- **Task description**
Excluding pictures, retype exactly the lines from the one with "Click the pencil edit icon beside form title" through the end of the records that follow.

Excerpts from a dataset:
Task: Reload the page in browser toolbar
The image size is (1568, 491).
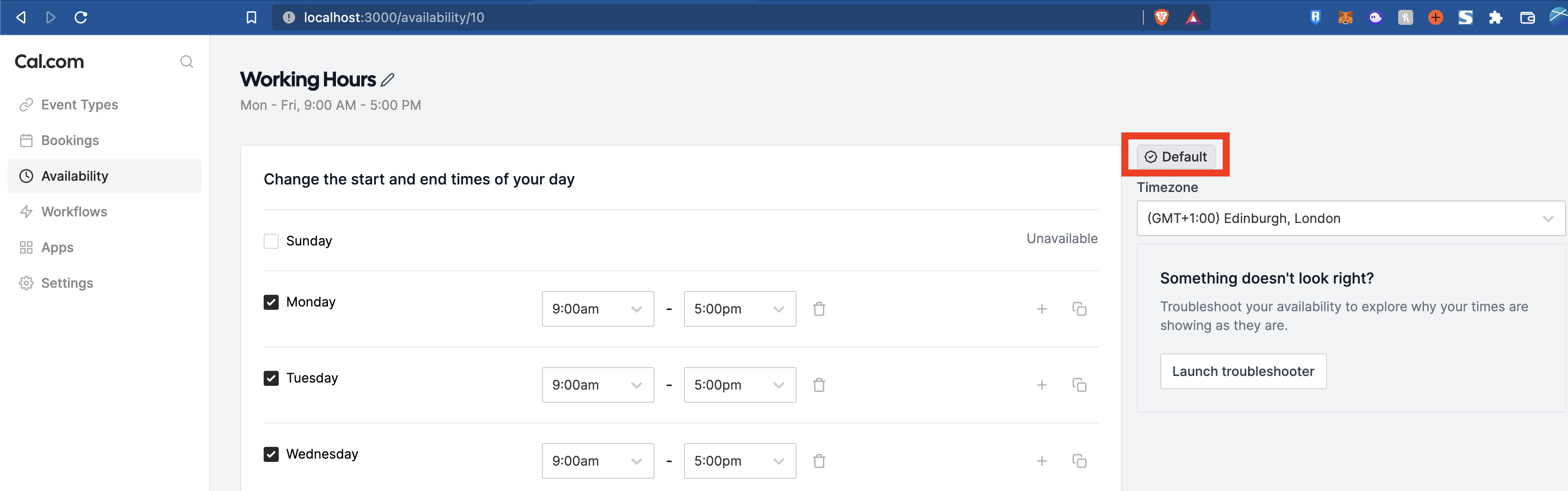Action: click(81, 17)
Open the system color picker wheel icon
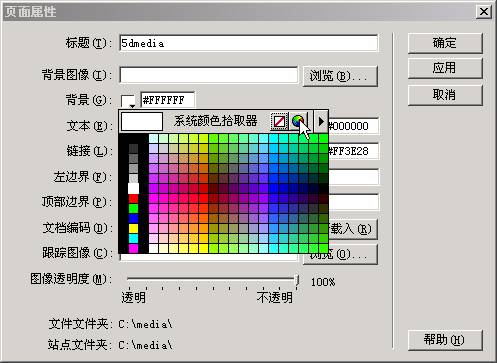The height and width of the screenshot is (363, 497). pyautogui.click(x=298, y=121)
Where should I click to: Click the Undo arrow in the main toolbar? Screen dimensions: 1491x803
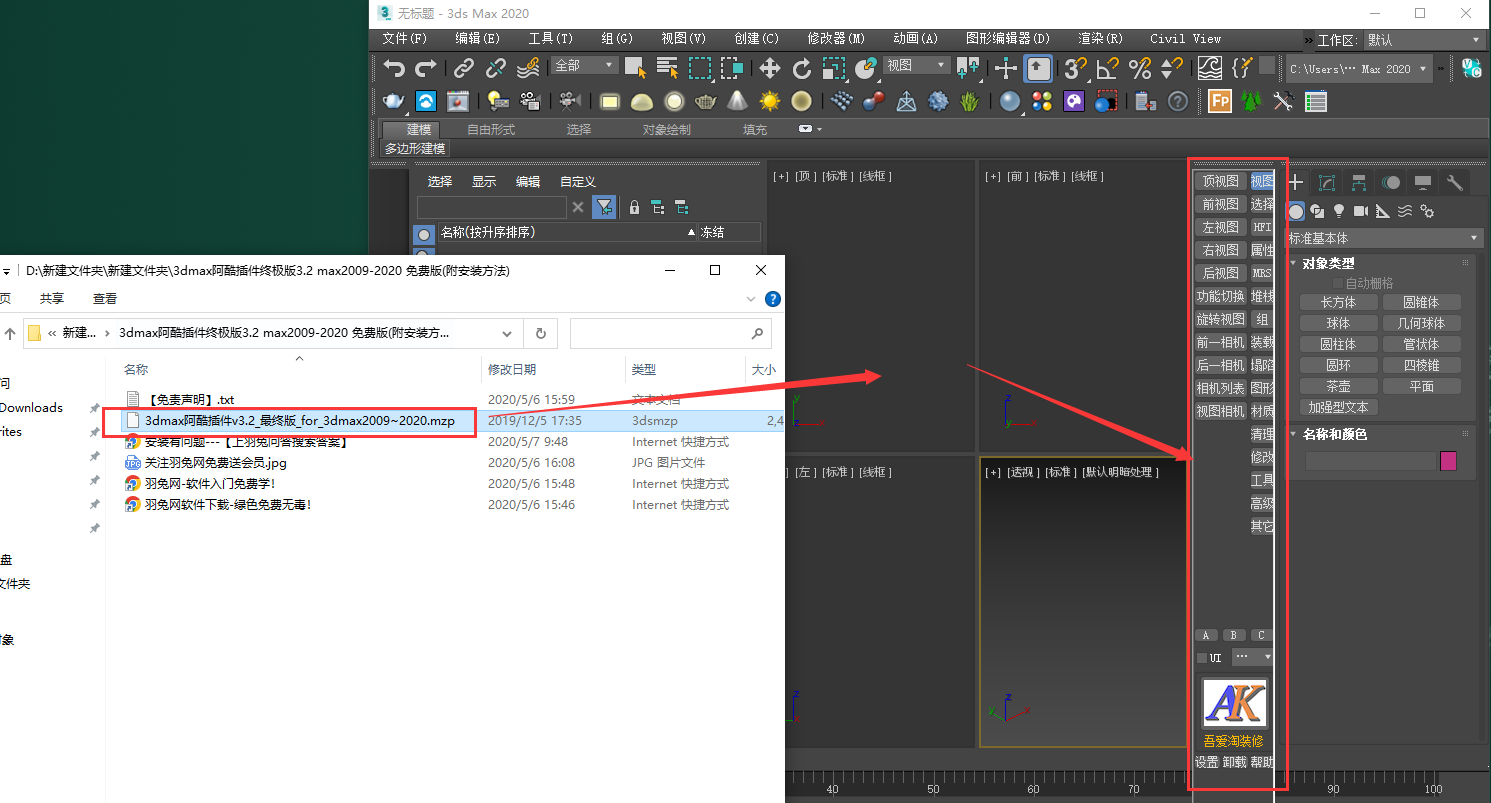[x=394, y=68]
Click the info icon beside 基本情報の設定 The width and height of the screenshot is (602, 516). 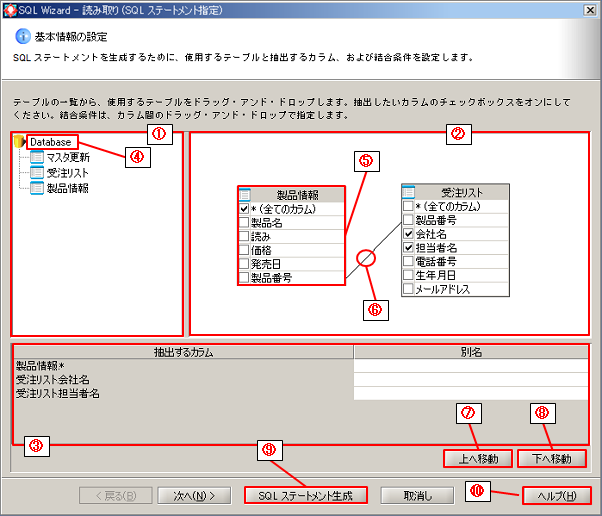[x=22, y=36]
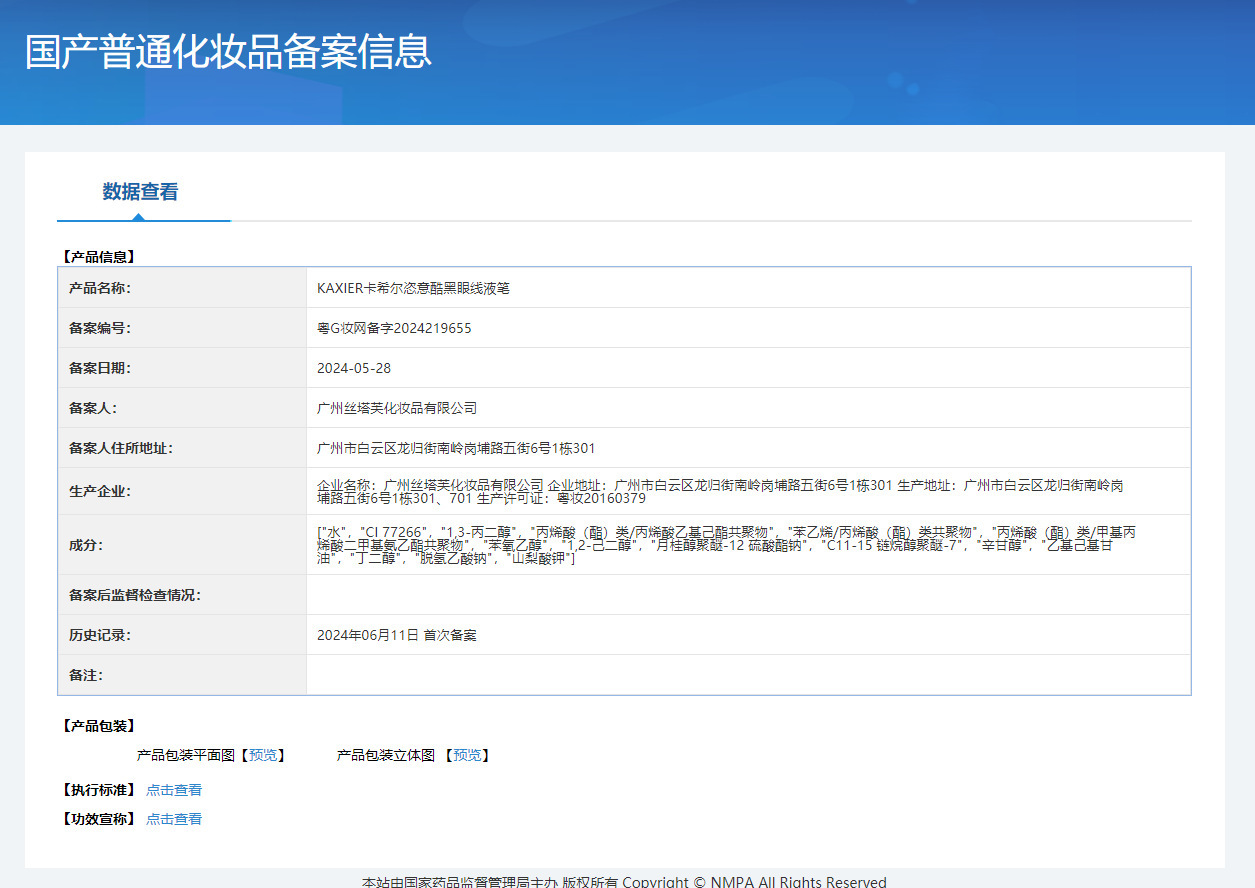Screen dimensions: 1255x888
Task: Click the 备注 label cell
Action: pos(182,675)
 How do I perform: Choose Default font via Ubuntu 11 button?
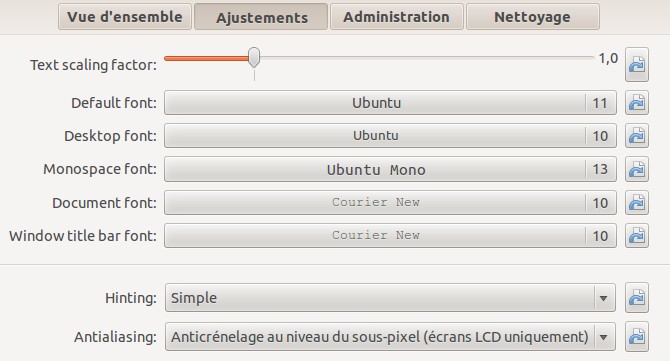390,103
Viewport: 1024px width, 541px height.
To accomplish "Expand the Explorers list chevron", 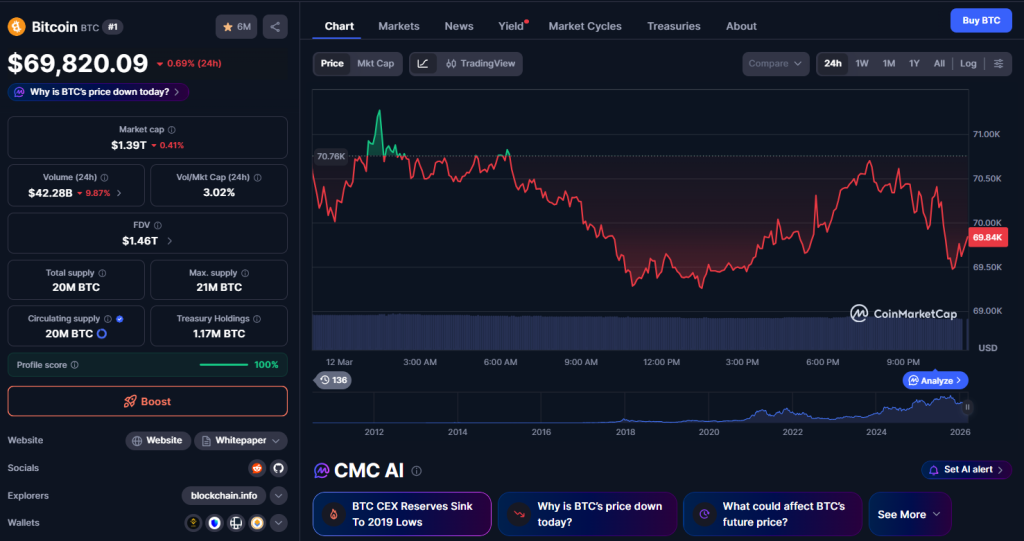I will [278, 495].
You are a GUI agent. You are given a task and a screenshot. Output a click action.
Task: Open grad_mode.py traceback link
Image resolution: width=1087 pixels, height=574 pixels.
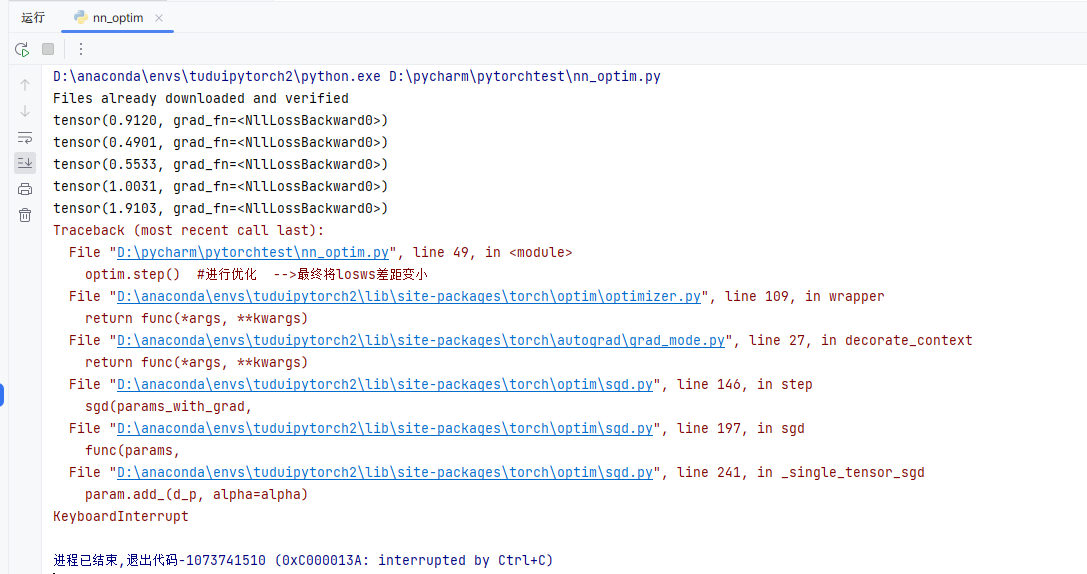[x=421, y=340]
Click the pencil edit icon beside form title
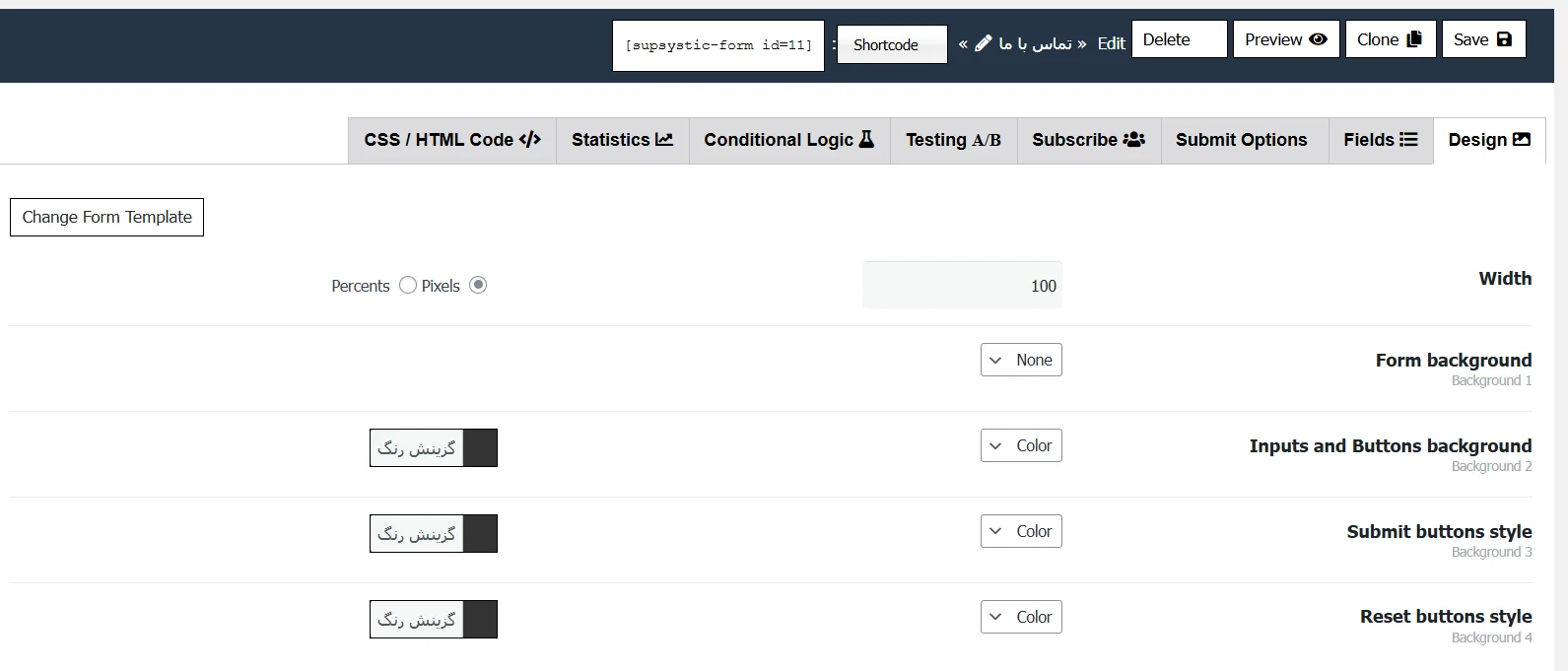Screen dimensions: 1568x671 [983, 43]
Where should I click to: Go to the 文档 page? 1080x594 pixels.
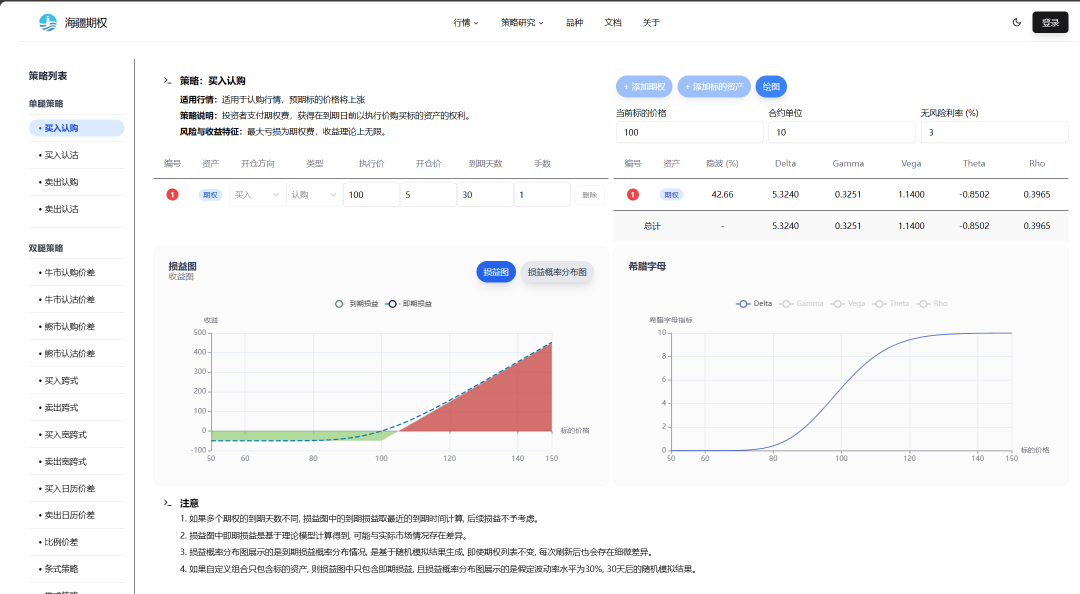click(613, 22)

- **Exercise solution**
Click the pencil edit icon beside form title
Screen dimensions: 1568x671 [983, 43]
Where should I click to: Go to the 文档 page? 1080x594 pixels.
click(613, 22)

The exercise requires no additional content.